#### SUPPLIED RECORDS

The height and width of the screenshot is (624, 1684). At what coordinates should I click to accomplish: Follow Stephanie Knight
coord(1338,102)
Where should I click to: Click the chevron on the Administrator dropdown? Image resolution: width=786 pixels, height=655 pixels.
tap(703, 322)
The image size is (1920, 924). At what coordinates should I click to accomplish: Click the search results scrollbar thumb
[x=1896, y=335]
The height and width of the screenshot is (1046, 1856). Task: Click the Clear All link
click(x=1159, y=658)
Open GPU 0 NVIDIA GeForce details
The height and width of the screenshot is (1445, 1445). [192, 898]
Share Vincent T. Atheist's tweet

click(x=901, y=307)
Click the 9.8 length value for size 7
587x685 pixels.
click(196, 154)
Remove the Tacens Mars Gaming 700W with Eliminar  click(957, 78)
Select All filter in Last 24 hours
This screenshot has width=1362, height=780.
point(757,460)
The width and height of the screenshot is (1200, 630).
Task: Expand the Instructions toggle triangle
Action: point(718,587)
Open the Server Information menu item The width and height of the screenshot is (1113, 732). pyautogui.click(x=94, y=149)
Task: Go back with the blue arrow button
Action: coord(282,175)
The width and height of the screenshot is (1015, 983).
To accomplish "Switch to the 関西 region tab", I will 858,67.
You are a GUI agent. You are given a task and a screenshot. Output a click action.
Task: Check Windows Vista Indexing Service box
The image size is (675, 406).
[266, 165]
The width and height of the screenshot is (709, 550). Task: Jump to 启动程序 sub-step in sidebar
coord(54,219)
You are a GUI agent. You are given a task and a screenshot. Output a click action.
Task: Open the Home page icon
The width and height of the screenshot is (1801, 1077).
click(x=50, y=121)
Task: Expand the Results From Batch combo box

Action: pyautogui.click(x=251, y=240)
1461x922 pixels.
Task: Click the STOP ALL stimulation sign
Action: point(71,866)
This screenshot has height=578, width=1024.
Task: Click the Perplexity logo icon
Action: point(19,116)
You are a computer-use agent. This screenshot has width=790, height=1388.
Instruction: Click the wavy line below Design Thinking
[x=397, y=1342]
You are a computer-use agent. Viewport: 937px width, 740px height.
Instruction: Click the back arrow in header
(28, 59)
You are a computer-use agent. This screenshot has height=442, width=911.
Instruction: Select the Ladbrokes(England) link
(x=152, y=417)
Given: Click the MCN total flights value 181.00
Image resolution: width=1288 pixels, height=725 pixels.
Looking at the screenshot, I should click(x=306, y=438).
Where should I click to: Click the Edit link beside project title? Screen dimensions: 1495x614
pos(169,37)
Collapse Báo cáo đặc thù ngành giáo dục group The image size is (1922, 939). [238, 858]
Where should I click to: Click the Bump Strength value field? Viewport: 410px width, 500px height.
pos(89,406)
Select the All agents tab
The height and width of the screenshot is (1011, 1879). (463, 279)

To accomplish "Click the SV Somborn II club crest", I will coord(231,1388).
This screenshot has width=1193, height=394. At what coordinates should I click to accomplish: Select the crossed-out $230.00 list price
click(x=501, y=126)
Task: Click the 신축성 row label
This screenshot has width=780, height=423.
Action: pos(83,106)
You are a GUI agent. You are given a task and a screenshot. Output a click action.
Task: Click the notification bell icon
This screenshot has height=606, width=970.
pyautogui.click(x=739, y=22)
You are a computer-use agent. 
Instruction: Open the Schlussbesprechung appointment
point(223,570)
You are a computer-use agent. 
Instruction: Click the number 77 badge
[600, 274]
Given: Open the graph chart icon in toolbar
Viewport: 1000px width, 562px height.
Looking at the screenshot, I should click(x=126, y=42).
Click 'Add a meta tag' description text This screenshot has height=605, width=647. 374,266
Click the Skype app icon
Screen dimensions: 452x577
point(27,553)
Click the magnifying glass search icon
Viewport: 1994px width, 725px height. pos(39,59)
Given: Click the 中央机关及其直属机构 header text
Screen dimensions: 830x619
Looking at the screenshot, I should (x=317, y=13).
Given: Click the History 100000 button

########

— WHAT YOU NEED TO DO —
Transcribe every record above word for word.

— FINAL ANSWER —
The height and width of the screenshot is (624, 1684). At what coordinates should I click to accomplish: Follow Stephanie Knight
coord(1338,102)
Where should I click to: Click the chevron on the Administrator dropdown? Image resolution: width=786 pixels, height=655 pixels.
tap(703, 322)
The image size is (1920, 924). At what coordinates should I click to accomplish: Click the search results scrollbar thumb
[x=1896, y=335]
The height and width of the screenshot is (1046, 1856). Task: Click the Clear All link
click(x=1159, y=658)
Open GPU 0 NVIDIA GeForce details
The height and width of the screenshot is (1445, 1445). [192, 898]
Share Vincent T. Atheist's tweet

click(x=901, y=307)
Click the 9.8 length value for size 7
587x685 pixels.
click(196, 154)
Remove the Tacens Mars Gaming 700W with Eliminar  click(957, 78)
Select All filter in Last 24 hours
This screenshot has width=1362, height=780.
point(757,460)
The width and height of the screenshot is (1200, 630).
Task: Expand the Instructions toggle triangle
Action: point(718,587)
Open the Server Information menu item The width and height of the screenshot is (1113, 732). pyautogui.click(x=94, y=149)
Task: Go back with the blue arrow button
Action: coord(282,175)
The width and height of the screenshot is (1015, 983).
To accomplish "Switch to the 関西 region tab", I will 858,67.
You are a GUI agent. You are given a task and a screenshot. Output a click action.
Task: Check Windows Vista Indexing Service box
The image size is (675, 406).
[266, 165]
The width and height of the screenshot is (709, 550). Task: Jump to 启动程序 sub-step in sidebar
coord(54,219)
You are a GUI agent. You are given a task and a screenshot. Output a click action.
Task: Open the Home page icon
The width and height of the screenshot is (1801, 1077).
click(x=50, y=121)
Task: Expand the Results From Batch combo box

Action: pyautogui.click(x=251, y=240)
1461x922 pixels.
Task: Click the STOP ALL stimulation sign
Action: point(71,866)
This screenshot has height=578, width=1024.
Task: Click the Perplexity logo icon
Action: point(19,116)
You are a computer-use agent. This screenshot has width=790, height=1388.
Instruction: Click the wavy line below Design Thinking
[x=397, y=1342]
You are a computer-use agent. Viewport: 937px width, 740px height.
Instruction: Click the back arrow in header
(28, 59)
You are a computer-use agent. This screenshot has height=442, width=911.
Instruction: Select the Ladbrokes(England) link
(x=152, y=417)
Given: Click the MCN total flights value 181.00
Image resolution: width=1288 pixels, height=725 pixels.
Looking at the screenshot, I should click(x=306, y=438).
Where should I click to: Click the Edit link beside project title? Screen dimensions: 1495x614
pos(169,37)
Collapse Báo cáo đặc thù ngành giáo dục group The image size is (1922, 939). [238, 858]
Where should I click to: Click the Bump Strength value field? Viewport: 410px width, 500px height.
pos(89,406)
Select the All agents tab
The height and width of the screenshot is (1011, 1879). (463, 279)

To accomplish "Click the SV Somborn II club crest", I will coord(231,1388).
This screenshot has width=1193, height=394. At what coordinates should I click to accomplish: Select the crossed-out $230.00 list price
click(x=501, y=126)
Task: Click the 신축성 row label
This screenshot has width=780, height=423.
Action: pos(83,106)
You are a GUI agent. You are given a task and a screenshot. Output a click action.
Task: Click the notification bell icon
This screenshot has height=606, width=970.
pyautogui.click(x=739, y=22)
You are a computer-use agent. 
Instruction: Open the Schlussbesprechung appointment
point(223,570)
You are a computer-use agent. 
Instruction: Click the number 77 badge
[600, 274]
Given: Open the graph chart icon in toolbar
Viewport: 1000px width, 562px height.
Looking at the screenshot, I should click(x=126, y=42).
Click 'Add a meta tag' description text This screenshot has height=605, width=647. 374,266
Click the Skype app icon
Screen dimensions: 452x577
point(27,553)
Click the magnifying glass search icon
Viewport: 1994px width, 725px height. pos(39,59)
Given: Click the 中央机关及其直属机构 header text
Screen dimensions: 830x619
Looking at the screenshot, I should (x=317, y=13).
Given: Click the History 100000 button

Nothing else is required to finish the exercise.